OBJETIVO DO EXERCÍCIO – Por favor, reescreva o texto sobre a vassoura-de-bruxa da mandioca de "Perante esta ameaça, cientistas" até "e povos indígenas.", inclusive, substituindo "mandioca" por "macaxeira".

Doença Vassoura de bruxa ataca mandioca no Brasil e América do Sul e pode chegar ao cacau e abacate
Foto:Alliance of Bioversity and CIAT / E.Ramirez
Aliança científica internacional reage rapidamente para travar surto que ameaça segurança alimentar de milhões
Em 2023, agricultores da Guiana Francesa ficaram em choque ao ver as suas plantações de mandioca, base da alimentação em grande parte da América do Sul, murcharem repentinamente. As raízes, que deveriam ser grandes e nutritivas, pareciam cenouras pequenas e secas. O culpado: a doença conhecida como “vassoura-de-bruxa da mandioca”, causada por um fungo pouco conhecido.
Foi a primeira vez que esta doença foi identificada nas Américas, depois de uma expedição científica em 2024. A seguir, em 2025, surgiram os primeiros casos confirmados no Brasil – um em março e outro em maio, separados por mais de 1.000 km – o que mostrou que o problema se estava a espalhar rapidamente.
Perante esta ameaça, cientistas da Aliança de Bioversity International e CIAT (The Alliance), em colaboração com a Embrapa, o maior centro de investigação agrícola do Brasil, lançaram em junho de 2025 um plano de resposta rápida. O objetivo é conter a propagação da doença e evitar uma catástrofe alimentar na América Latina.
“Estamos a enfrentar uma emergência”, afirmou Paulo Melo, da Embrapa, durante uma reunião de estratégia na Colômbia.
A importância da mandioca
A mandioca é essencial na alimentação de milhões de pessoas. É rica em calorias, hidratos de carbono, vitaminas e micronutrientes, e cresce facilmente mesmo em solos pobres. No Brasil, especialmente no Nordeste, é consumida todos os dias, sendo fundamental para comunidades rurais, mulheres e povos indígenas.
A doença, conhecida internacionalmente como CWBD (Cassava Witches’ Broom Disease), pode afetar até 90% das plantas infetadas, como já se viu no Sudeste Asiático. Os primeiros sinais na América do Sul indicam uma taxa de mortalidade elevada nas plantações, tanto na Guiana Francesa como no Brasil.

MATERIAL APRESENTADO –

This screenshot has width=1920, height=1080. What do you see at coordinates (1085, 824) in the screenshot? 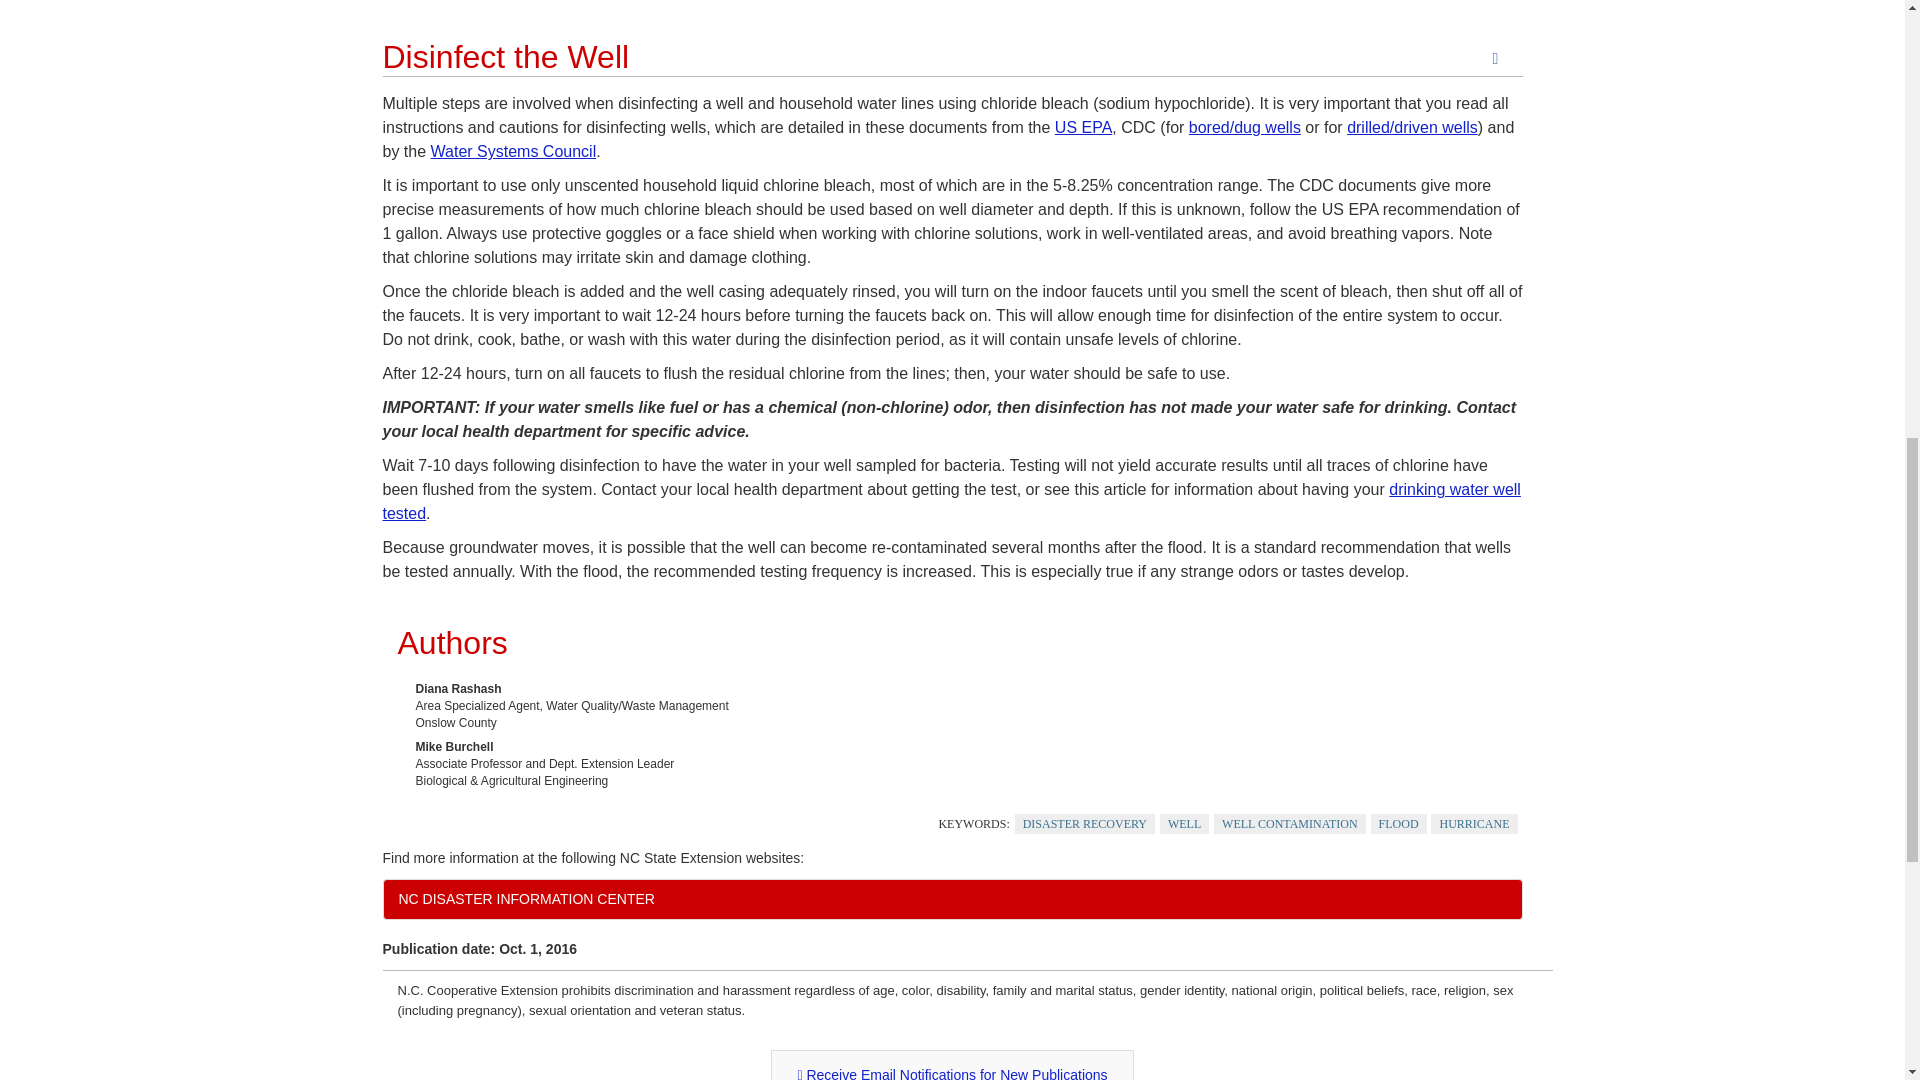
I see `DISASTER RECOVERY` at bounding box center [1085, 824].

==

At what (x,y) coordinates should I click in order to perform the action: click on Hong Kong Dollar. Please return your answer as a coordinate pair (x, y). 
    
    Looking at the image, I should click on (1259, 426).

---

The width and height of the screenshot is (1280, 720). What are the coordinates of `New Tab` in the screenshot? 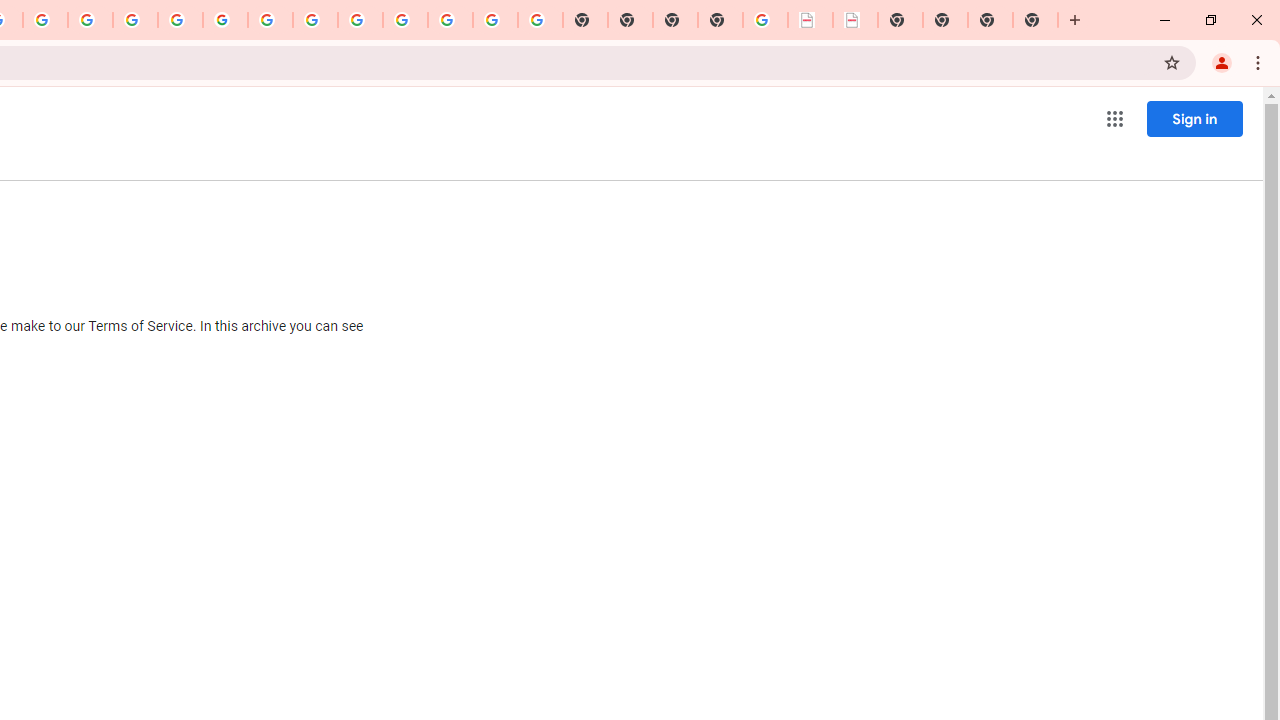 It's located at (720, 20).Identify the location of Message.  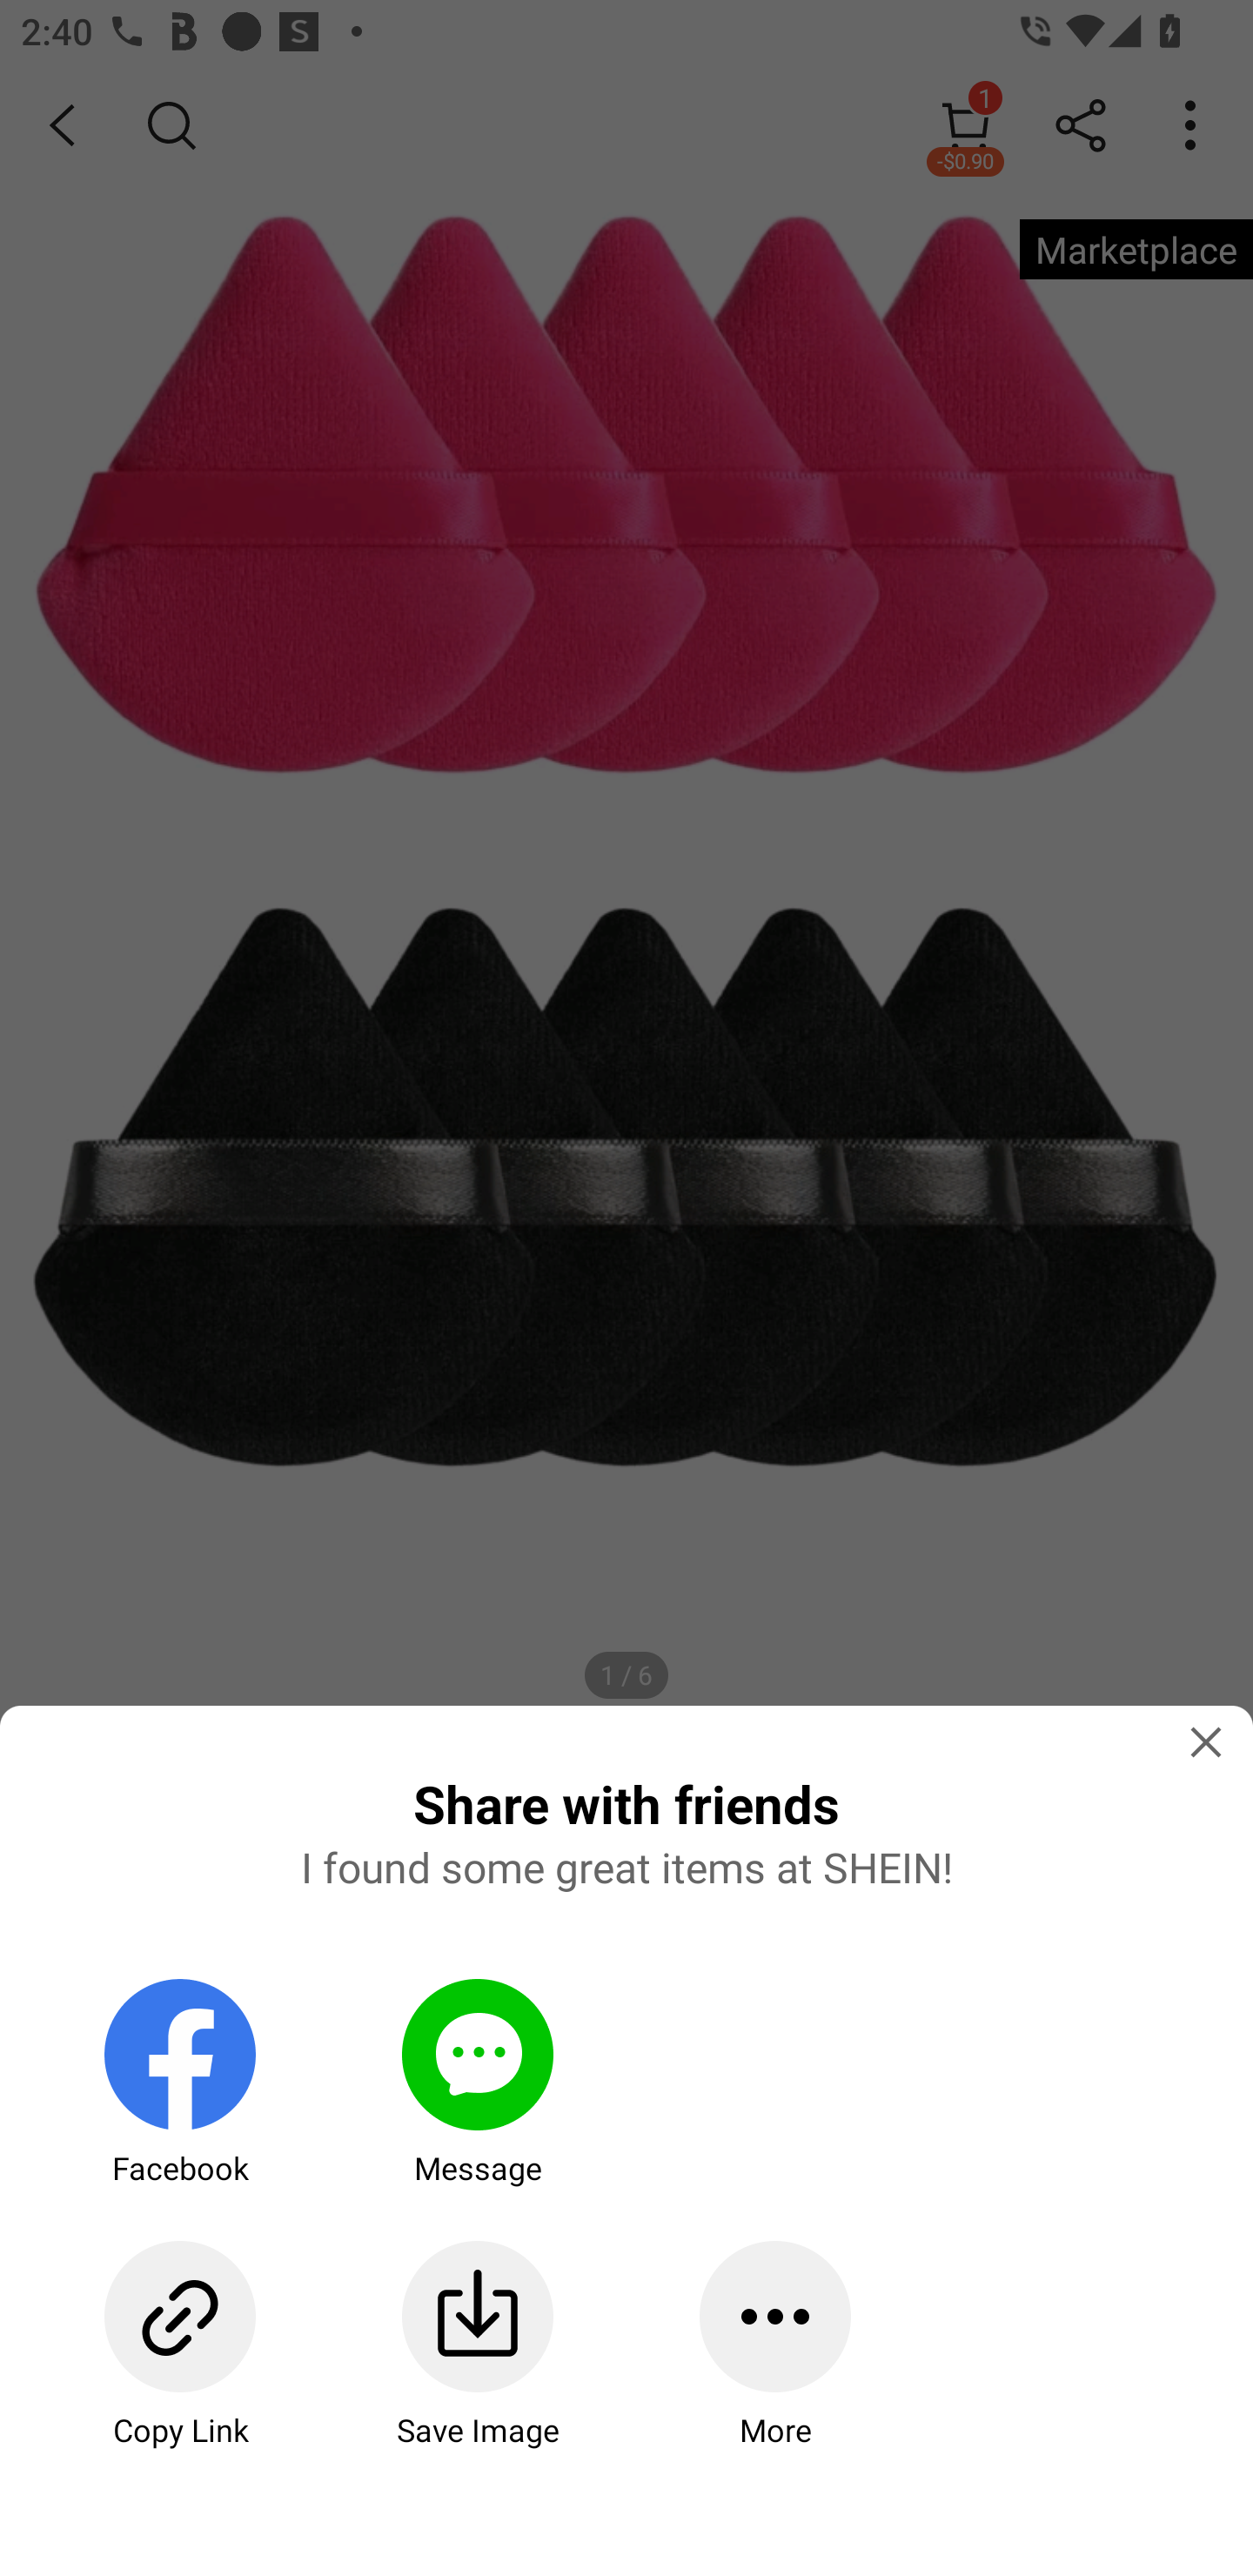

RESPOSTA DO EXERCÍCIO –
Perante esta ameaça, cientistas da Aliança de Bioversity International e CIAT (The Alliance), em colaboração com a Embrapa, o maior centro de investigação agrícola do Brasil, lançaram em junho de 2025 um plano de resposta rápida. O objetivo é conter a propagação da doença e evitar uma catástrofe alimentar na América Latina.
“Estamos a enfrentar uma emergência”, afirmou Paulo Melo, da Embrapa, durante uma reunião de estratégia na Colômbia.
A importância da macaxeira
A macaxeira é essencial na alimentação de milhões de pessoas. É rica em calorias, hidratos de carbono, vitaminas e micronutrientes, e cresce facilmente mesmo em solos pobres. No Brasil, especialmente no Nordeste, é consumida todos os dias, sendo fundamental para comunidades rurais, mulheres e povos indígenas.